En prison, Jacques Lerouge va « gamberger », tenter de s’évader aussi à Rouen, Clairvaux et Toul, puis se mettre à étudier. Il accumule les diplômes : CAP d’ébéniste, bacs scientifique et économique, diplôme de génie électrique, licence de psycho. Avec d’autres taulards, il crée même des orchestres et donne des concerts qui se terminent souvent par « Les portes du pénitencier ».

« Moins cher qu’un récidiviste »

Une fois libre en 1986, il n’aura de cesse de s’occuper de la réinsertion des détenus. La sienne en premier lieu. Il fréquente l’Institut lorrain de formation des adultes animé alors par Jean-Emile Grosjean, à Neuves-Maisons. Il reprend pied, devient chargé de mission de l’institut, mais n’oublie pas « les copains du dedans » : visites dans les maisons d’arrêt, séminaire à l’école de l’administration pénitentiaire, publication de livres, passages sur les plateaux de télévision. A chaque occasion, Jacques Lerouge plaide pour que « ces zombies qui sortent de prison » soient aidés et accompagnés. Il propose des remèdes simples contre la désocialisation, la misère et aussi la récidive. « Quand la société aura compris qu’un détenu réinséré coûte cinq fois moins cher qu’un récidiviste, on sera sur le bon chemin », disait-il en 1996, peu de temps après la sortie de son autobiographie intitulée « Condamné à mort ». Des propos qui dénotaient déjà avec le discours sécuritaire dominant.

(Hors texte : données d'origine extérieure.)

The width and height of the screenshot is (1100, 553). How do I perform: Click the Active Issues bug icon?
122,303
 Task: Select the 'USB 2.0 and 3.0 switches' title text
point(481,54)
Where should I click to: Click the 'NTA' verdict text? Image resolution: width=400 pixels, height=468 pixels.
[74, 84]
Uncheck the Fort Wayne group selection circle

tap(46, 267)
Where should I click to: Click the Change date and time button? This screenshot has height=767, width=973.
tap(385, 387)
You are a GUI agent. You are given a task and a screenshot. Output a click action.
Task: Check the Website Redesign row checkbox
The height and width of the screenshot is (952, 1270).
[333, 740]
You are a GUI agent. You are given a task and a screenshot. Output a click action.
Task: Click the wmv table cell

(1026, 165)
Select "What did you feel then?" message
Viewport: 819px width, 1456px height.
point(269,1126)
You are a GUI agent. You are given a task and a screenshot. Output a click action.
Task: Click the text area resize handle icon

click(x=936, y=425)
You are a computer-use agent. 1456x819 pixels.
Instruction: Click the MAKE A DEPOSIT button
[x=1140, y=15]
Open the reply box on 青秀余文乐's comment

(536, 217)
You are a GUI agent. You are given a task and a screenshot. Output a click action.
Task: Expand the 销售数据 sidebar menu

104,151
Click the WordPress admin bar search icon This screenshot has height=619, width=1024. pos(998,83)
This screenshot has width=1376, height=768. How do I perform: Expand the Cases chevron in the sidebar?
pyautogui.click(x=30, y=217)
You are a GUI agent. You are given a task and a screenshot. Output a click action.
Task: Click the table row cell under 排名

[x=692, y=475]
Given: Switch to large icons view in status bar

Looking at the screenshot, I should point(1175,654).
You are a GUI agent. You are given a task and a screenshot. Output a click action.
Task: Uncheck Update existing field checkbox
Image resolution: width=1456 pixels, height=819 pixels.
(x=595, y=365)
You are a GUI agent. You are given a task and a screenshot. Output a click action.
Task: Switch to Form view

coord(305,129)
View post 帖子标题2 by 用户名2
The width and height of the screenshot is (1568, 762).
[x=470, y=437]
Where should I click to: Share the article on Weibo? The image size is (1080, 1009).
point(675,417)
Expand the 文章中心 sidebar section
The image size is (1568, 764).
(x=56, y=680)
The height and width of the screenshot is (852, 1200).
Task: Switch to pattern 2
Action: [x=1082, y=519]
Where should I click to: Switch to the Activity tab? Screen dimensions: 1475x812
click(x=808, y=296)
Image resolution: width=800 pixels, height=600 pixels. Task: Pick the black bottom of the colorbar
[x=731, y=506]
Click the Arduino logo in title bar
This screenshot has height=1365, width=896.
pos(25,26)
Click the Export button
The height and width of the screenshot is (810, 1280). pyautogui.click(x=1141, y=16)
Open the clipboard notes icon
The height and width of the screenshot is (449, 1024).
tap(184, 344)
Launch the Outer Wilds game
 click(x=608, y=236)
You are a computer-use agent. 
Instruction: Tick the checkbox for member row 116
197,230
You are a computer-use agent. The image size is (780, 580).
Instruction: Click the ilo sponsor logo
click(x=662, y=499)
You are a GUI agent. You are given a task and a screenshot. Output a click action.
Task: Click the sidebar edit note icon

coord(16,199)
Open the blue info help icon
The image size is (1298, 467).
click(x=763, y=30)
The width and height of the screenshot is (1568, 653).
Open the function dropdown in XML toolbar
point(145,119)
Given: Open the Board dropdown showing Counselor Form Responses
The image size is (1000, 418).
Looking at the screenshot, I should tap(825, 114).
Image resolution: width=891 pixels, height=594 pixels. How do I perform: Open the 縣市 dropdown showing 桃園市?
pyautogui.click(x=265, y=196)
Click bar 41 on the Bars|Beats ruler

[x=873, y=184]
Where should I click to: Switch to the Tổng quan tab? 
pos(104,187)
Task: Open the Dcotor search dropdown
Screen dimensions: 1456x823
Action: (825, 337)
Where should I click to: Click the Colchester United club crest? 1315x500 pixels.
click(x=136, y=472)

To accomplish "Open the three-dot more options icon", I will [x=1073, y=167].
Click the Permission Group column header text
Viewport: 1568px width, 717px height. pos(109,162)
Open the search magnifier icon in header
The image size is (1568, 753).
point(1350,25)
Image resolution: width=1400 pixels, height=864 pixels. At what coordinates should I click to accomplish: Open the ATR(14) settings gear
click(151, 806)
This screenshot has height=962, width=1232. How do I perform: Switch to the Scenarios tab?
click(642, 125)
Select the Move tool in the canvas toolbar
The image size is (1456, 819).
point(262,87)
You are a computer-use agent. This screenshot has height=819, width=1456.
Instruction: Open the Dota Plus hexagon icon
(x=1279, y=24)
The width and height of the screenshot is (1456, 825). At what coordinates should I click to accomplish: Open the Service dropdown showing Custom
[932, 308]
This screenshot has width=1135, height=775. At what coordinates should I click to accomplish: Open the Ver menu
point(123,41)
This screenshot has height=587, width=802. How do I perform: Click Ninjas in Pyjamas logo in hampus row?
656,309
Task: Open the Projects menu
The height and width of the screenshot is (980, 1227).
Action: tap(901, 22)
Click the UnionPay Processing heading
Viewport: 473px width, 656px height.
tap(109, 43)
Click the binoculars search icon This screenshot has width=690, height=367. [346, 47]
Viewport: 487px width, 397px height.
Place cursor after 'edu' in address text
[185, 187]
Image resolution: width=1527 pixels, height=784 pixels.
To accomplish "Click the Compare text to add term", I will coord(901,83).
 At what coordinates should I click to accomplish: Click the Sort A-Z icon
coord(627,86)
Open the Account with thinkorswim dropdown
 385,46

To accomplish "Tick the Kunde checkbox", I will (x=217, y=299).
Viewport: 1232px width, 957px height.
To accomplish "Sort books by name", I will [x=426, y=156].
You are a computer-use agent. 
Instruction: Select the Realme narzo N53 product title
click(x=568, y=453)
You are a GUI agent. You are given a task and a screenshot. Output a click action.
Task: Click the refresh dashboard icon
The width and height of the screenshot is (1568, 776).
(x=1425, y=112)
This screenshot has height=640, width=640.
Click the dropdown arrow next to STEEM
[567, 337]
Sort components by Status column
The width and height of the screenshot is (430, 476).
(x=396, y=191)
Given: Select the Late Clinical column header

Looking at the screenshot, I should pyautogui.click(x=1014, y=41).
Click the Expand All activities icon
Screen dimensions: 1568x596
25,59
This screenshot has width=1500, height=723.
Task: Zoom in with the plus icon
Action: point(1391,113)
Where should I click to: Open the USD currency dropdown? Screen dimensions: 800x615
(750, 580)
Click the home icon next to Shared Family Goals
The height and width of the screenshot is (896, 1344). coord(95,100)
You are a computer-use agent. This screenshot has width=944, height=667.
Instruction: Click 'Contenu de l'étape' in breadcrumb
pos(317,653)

Grâce à sa verve et à sa pugnacité, Lerouge était parvenu à convaincre des hommes politiques du bien fondé de son action au sein du monde carcéral. La semaine dernière, il avait reçu l’assurance du financement de son projet de foyer pour détenus malades ou âgés, à Charmes. Il voulait le lancer, le pérenniser surtout avant de prendre sa retraite.